In Toms River, parents have been lobbying the school board to make a change; the district has been discussing the idea but is waiting for direction from the state.

The Hamilton school district -- which is comparable in size to Toms River, with three high schools, three middle schools and 17 elementary schools -- starts its high schools at 7:50 a.m., with the middle schools beginning at 8:30 a.m.

And the New Jersey Legislature in June passed a bill directing the Department of Education to study the issues, benefits, and options for changing the start time for middle school and high school to a later time.

“Resetting the school day would not be easy or simple, but given what we now know about the effects of sleep deprivation on the adolescent brain, to not even consider it as a possibility does our students a disservice,” Assemblywoman Mila Jasey (D-Essex) told NJ.com.

State Education Commissioner David Hespe has previously said the state should take a leading role in examining school start times. However, a number of practical issues, including athletics, would need to be resolved for both families and districts, Hepse said.
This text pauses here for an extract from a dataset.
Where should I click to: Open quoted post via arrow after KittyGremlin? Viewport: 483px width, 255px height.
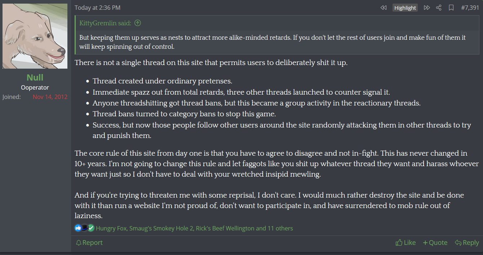click(137, 23)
Schools that pushed back start times have received complaints from parents, including that older children weren’t home to take care of younger siblings in the afternoon, according to the The New Jersey Association of School Administrators.

One of the most vocal opponents of later start times has been Ted Velkoff, member-at-large of the Fairfax County School District which, at more than 180,000 students, is the largest district in Virginia and the Baltimore-Washington metro area.

Velkoff wrote an op-ed in USA Today last year criticizing the academy’s policy recommendation.

“The problem is not really that kids need more sleep — because of course they do; adults need more sleep,” Velkoff told Patch on Friday. “The problem is trying to run a large organization that has many competing concerns.

“We at the school board have to factor in many more things than just the science of sleep.”

The biggest and seemingly most oft-cited factor? Buses.

A proposal in Fairfax County to push high school start times from 7:20 to 8 included an estimate that transportation costs would go up $7.5 million, as buses would be on the roads for more hours of the day.

Others argue, though, that the complexities of figuring out affordable transportation is worth the gain to student health.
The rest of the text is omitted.